La normativa establece que el teletrabajo debe ser acordado entre empleador y trabajador, manteniendo los mismos derechos y prestaciones que existen en el trabajo presencial.
Este marco permitió que muchas empresas adoptaran el trabajo remoto, especialmente después de la pandemia, impulsando una modernización significativa en la organización del trabajo.
Sin embargo, seis años después de su aprobación, la evolución del mercado laboral plantea desafíos que la legislación vigente no contempló plenamente.
Uno de los más evidentes es el teletrabajo transnacional. Hoy es cada vez más común que trabajadores salvadoreños presten servicios de forma remota para empresas extranjeras -sin presencia nacional- o, menos frecuente, empresas salvadoreñas contraten profesionales que trabajan desde otros países.
Esta nueva realidad genera interrogantes jurídicas relevantes:
-¿qué legislación laboral debe aplicarse?,
-¿dónde deben pagarse las contribuciones a la seguridad social?,
-¿qué autoridad sería competente en caso de un conflicto laboral?,
-¿cómo se controla la jornada o el cumplimiento de las obligaciones laborales?
La legislación salvadoreña regula el teletrabajo principalmente desde una perspectiva territorial, lo que deja un vacío cuando la prestación de servicios ocurre entre distintos países.
Este vacío normativo puede generar riesgos tanto para empresas como para trabajadores. Sin reglas claras, las organizaciones pueden enfrentar conflictos sobre jurisdicción laboral, responsabilidades fiscales o incluso reclamos por Derechos Laborales aplicables en diferentes países.
Otro desafío emergente es el uso creciente de la inteligencia artificial en la gestión del talento humano.

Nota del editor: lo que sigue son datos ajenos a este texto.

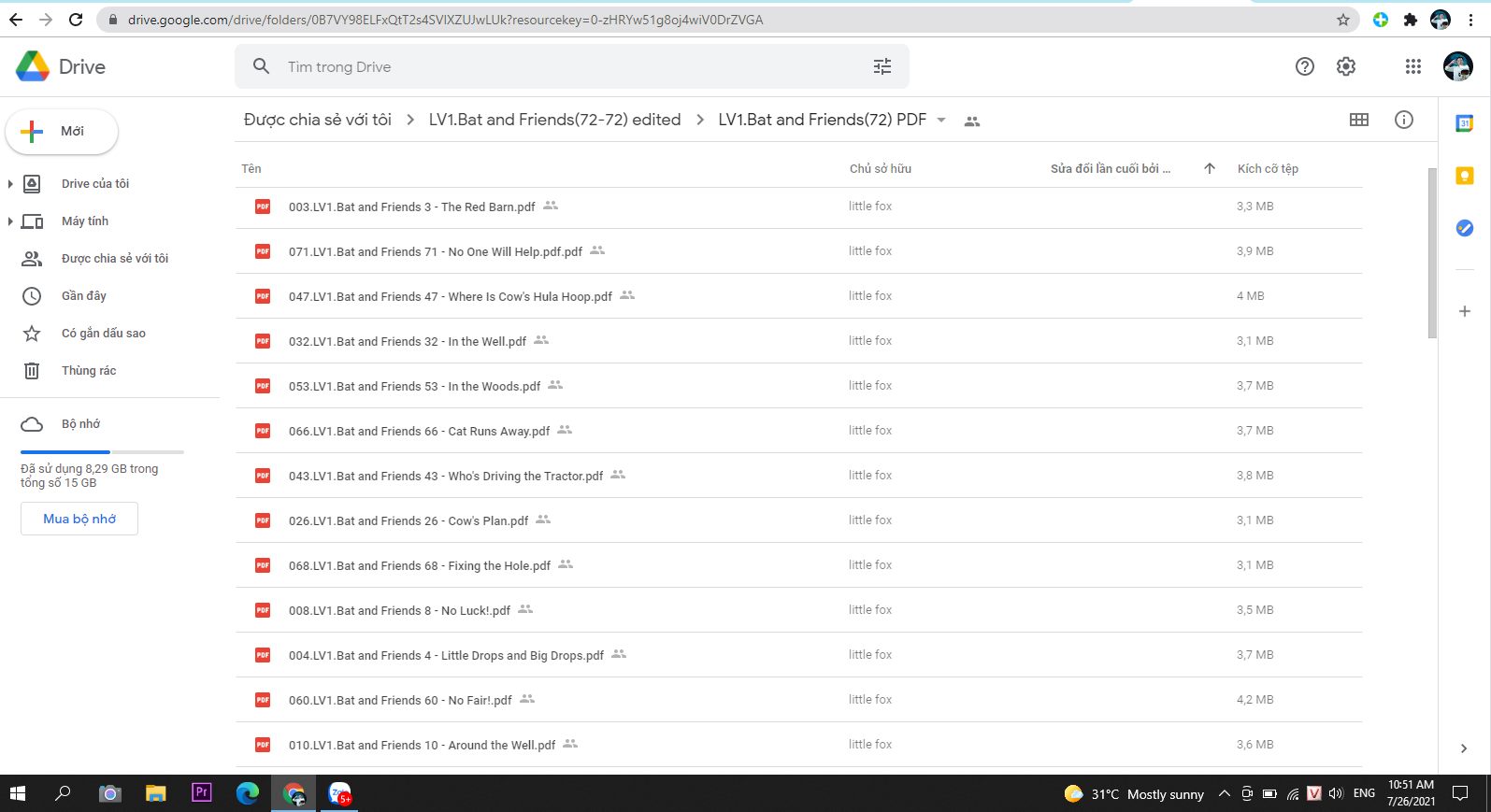Click the 'Mới' new button
Viewport: 1491px width, 812px height.
click(62, 132)
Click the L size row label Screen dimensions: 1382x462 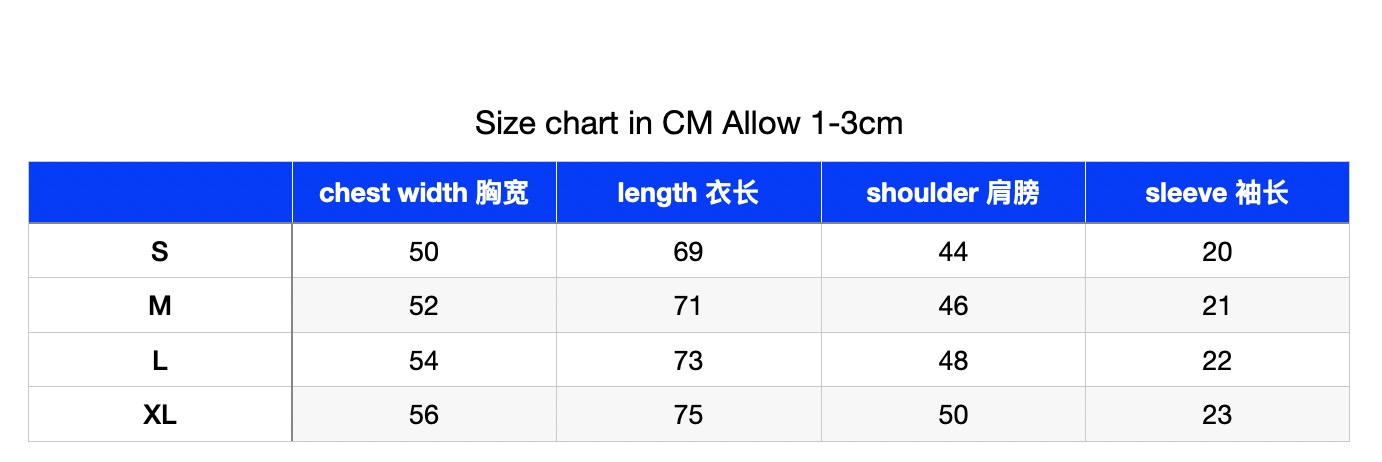coord(160,360)
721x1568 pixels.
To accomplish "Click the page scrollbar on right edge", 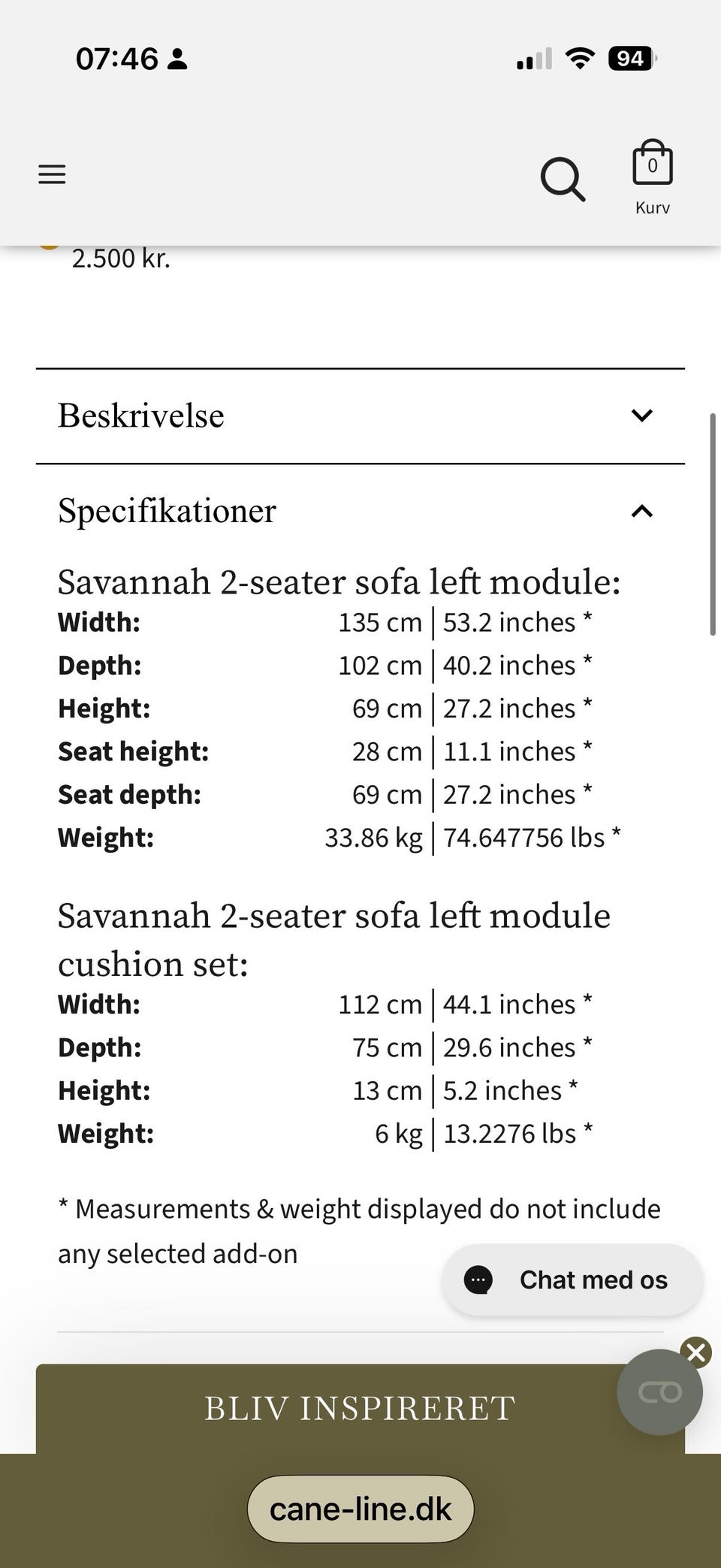I will 712,524.
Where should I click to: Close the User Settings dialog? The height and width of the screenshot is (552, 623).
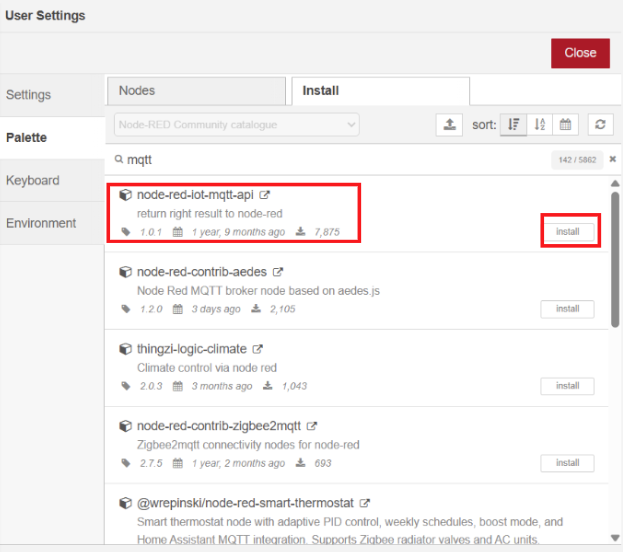[x=580, y=53]
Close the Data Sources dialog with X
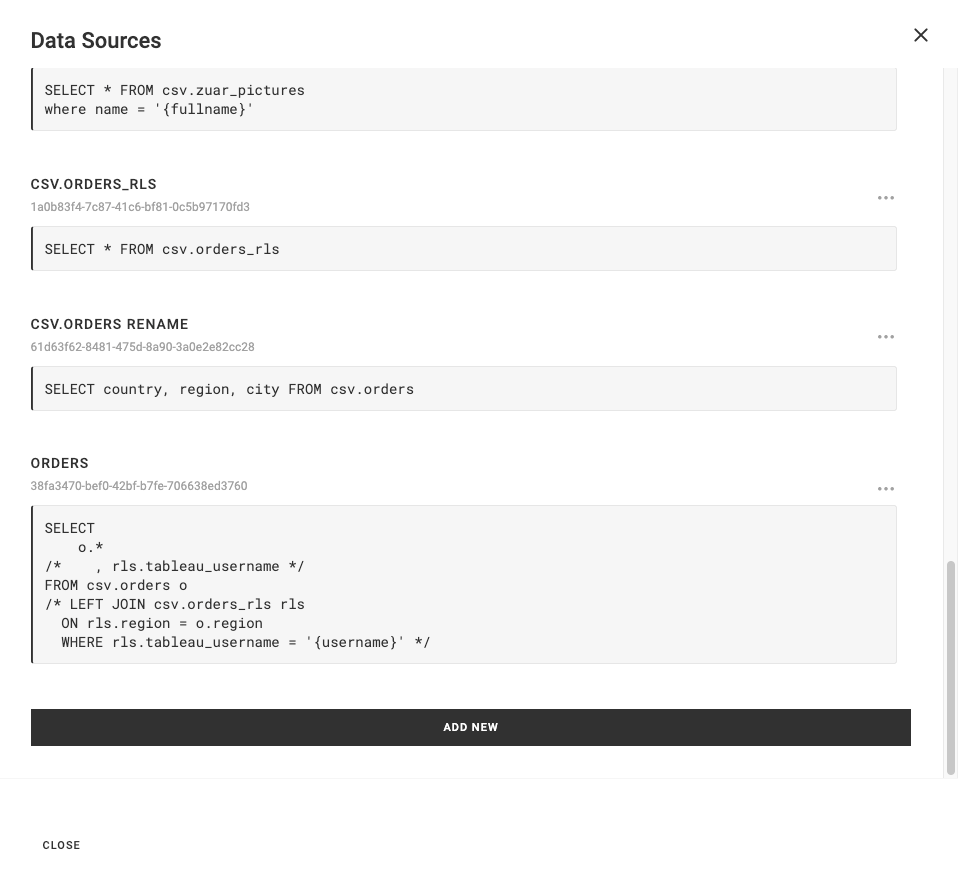The width and height of the screenshot is (958, 895). pyautogui.click(x=921, y=35)
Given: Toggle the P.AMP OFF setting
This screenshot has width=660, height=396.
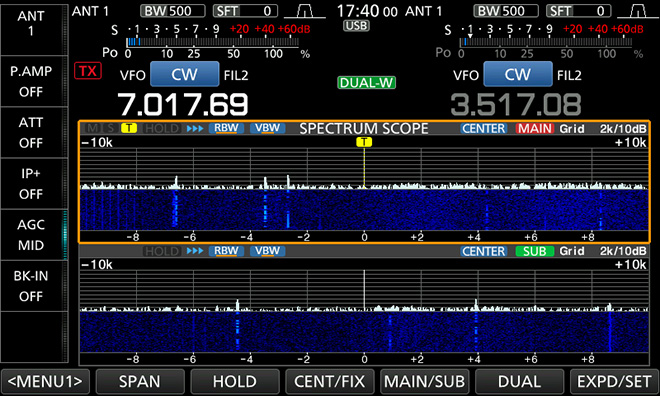Looking at the screenshot, I should click(31, 81).
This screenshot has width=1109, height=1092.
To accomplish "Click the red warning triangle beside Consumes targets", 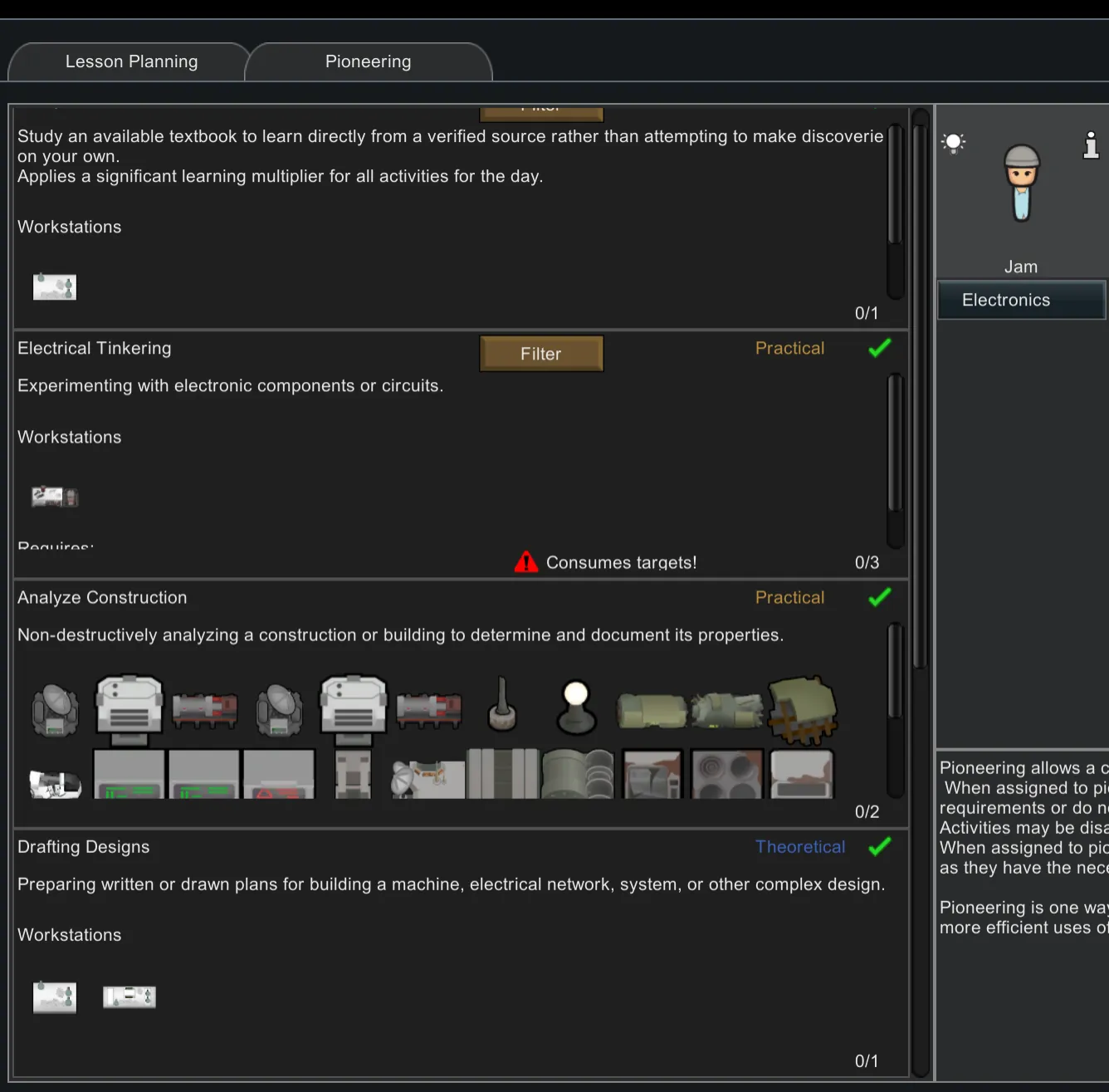I will [526, 562].
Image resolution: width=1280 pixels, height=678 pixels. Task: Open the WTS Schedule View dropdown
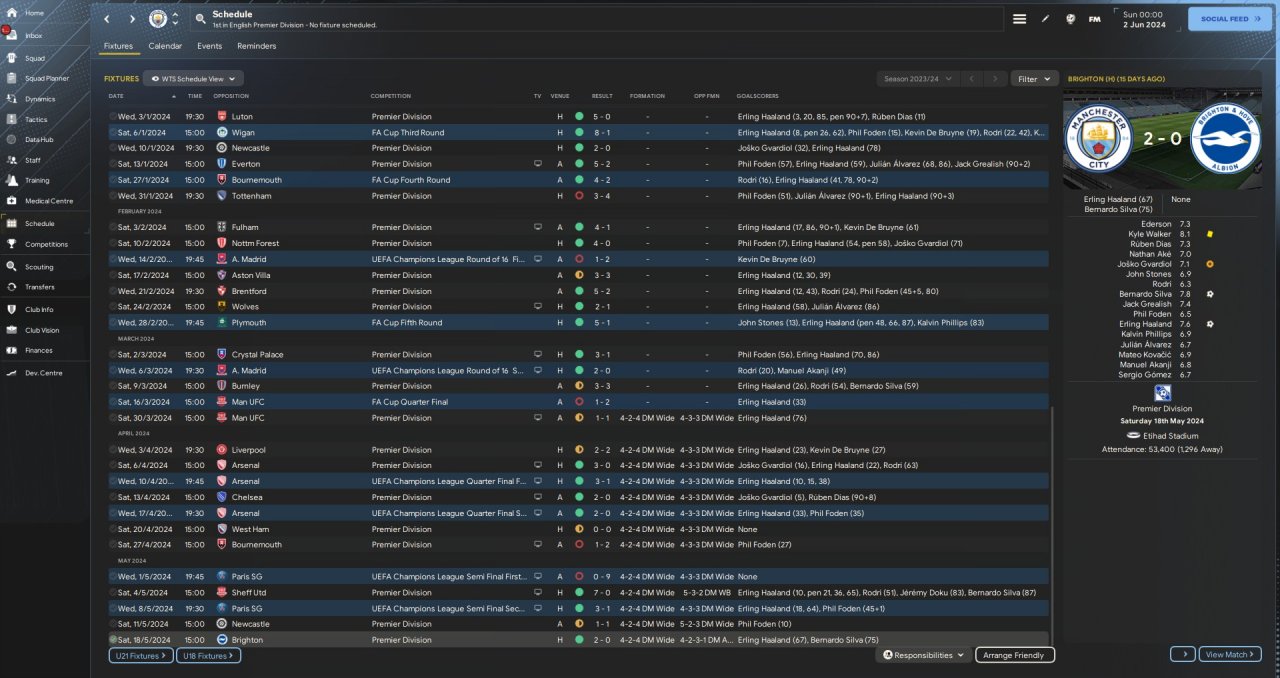[x=193, y=78]
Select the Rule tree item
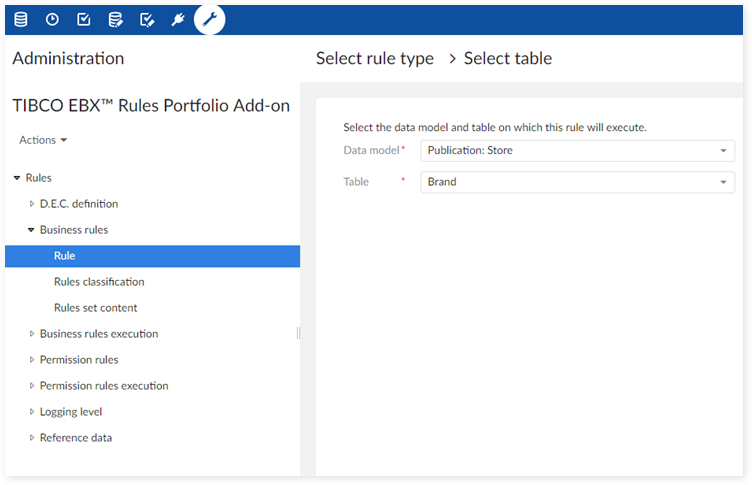Image resolution: width=752 pixels, height=485 pixels. [x=64, y=256]
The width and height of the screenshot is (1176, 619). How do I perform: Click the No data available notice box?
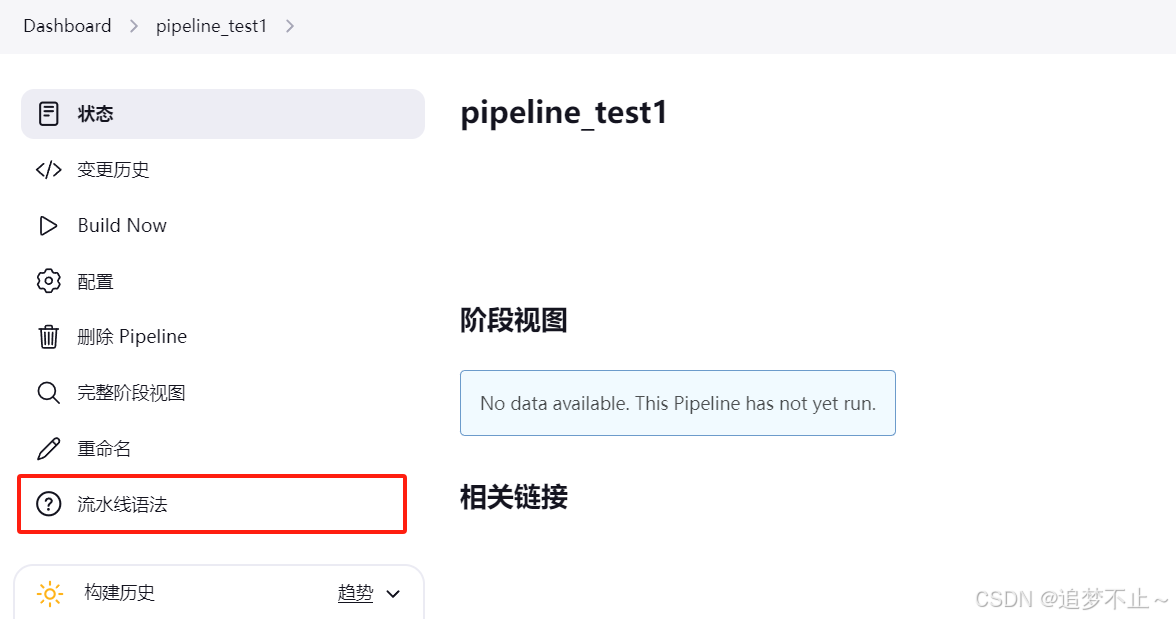(678, 403)
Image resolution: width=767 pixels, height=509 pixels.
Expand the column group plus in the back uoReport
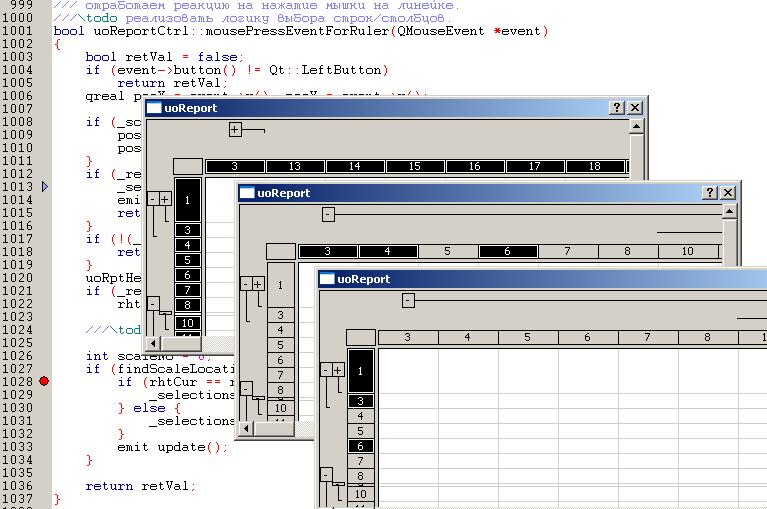pyautogui.click(x=235, y=129)
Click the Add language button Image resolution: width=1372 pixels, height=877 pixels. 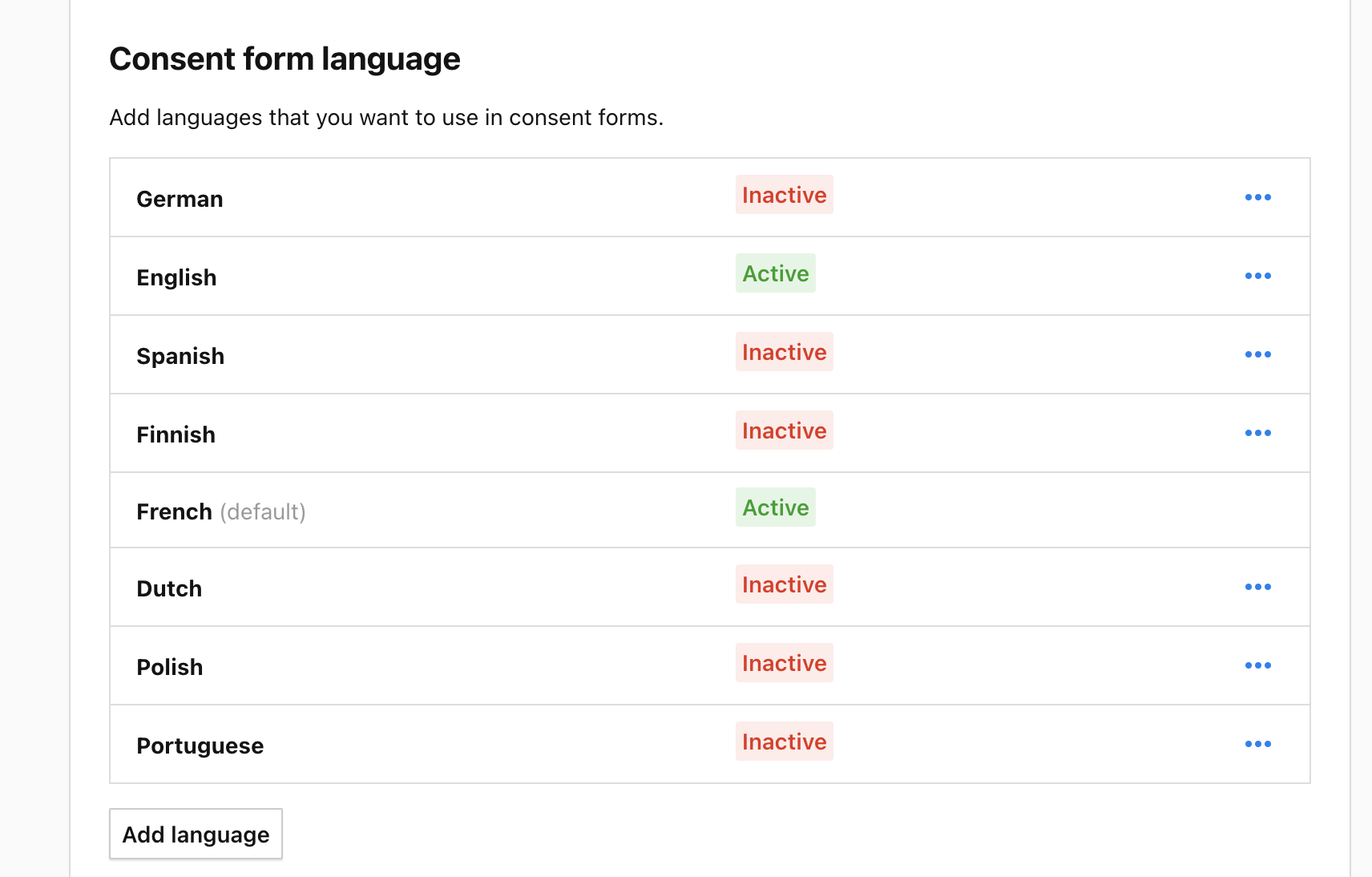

Hoy en día, muchas empresas utilizan herramientas tecnológicas para analizar currículos, evaluar productividad, automatizar procesos de reclutamiento o monitorear el desempeño de los trabajadores. Aunque estas tecnologías pueden mejorar la eficiencia organizacional, también plantean importantes preguntas legales y éticas.
La legislación laboral salvadoreña no regula actualmente el uso de inteligencia artificial en el ámbito laboral. Esto puede abrir la puerta a problemas como decisiones automatizadas sin supervisión humana, posibles sesgos en los procesos de selección o el uso excesivo de herramientas de vigilancia digital sobre los trabajadores.
También surge la necesidad de proteger adecuadamente los datos personales y garantizar que las decisiones laborales mantengan criterios de transparencia y equidad.
Además, la economía digital está impulsando nuevas formas de contratación que desafían los esquemas tradicionales del Derecho Laboral.
La contratación por proyectos, el trabajo en plataformas digitales y la prestación de servicios remotos para múltiples empresas son cada vez más comunes. Estas modalidades pueden generar confusión sobre la existencia o no de una relación laboral, especialmente cuando la subordinación se ejerce mediante herramientas tecnológicas y no a través de una presencia física en el lugar de trabajo.
Ante este escenario, las empresas tienen un papel fundamental. Mientras el marco legal evoluciona, es necesario que las organizaciones desarrollen regulaciones internas claras que reglamenten el teletrabajo, el uso de tecnologías de monitoreo y la aplicación de inteligencia artificial en la gestión laboral.
Estas políticas pueden establecer límites razonables, garantizar el respeto a los derechos de los trabajadores y reducir los riesgos legales derivados de la digitalización.
El Derecho Laboral históricamente ha evolucionado en respuesta a los cambios tecnológicos y económicos. Hoy, la digitalización del trabajo plantea una nueva etapa de transformación que exige modernizar la legislación y repensar los conceptos tradicionales de lugar de trabajo, control empresarial y subordinación.
El Salvador ya dio un paso importante al reconocer el teletrabajo en su legislación. Sin embargo, el futuro del trabajo exige avanzar hacia regulaciones que aborden fenómenos como el teletrabajo transnacional, la inteligencia artificial y las nuevas formas de organización laboral.
Mientras ese proceso ocurre, la responsabilidad de establecer reglas claras también recae en las empresas, que deben anticiparse a los desafíos de la era digital.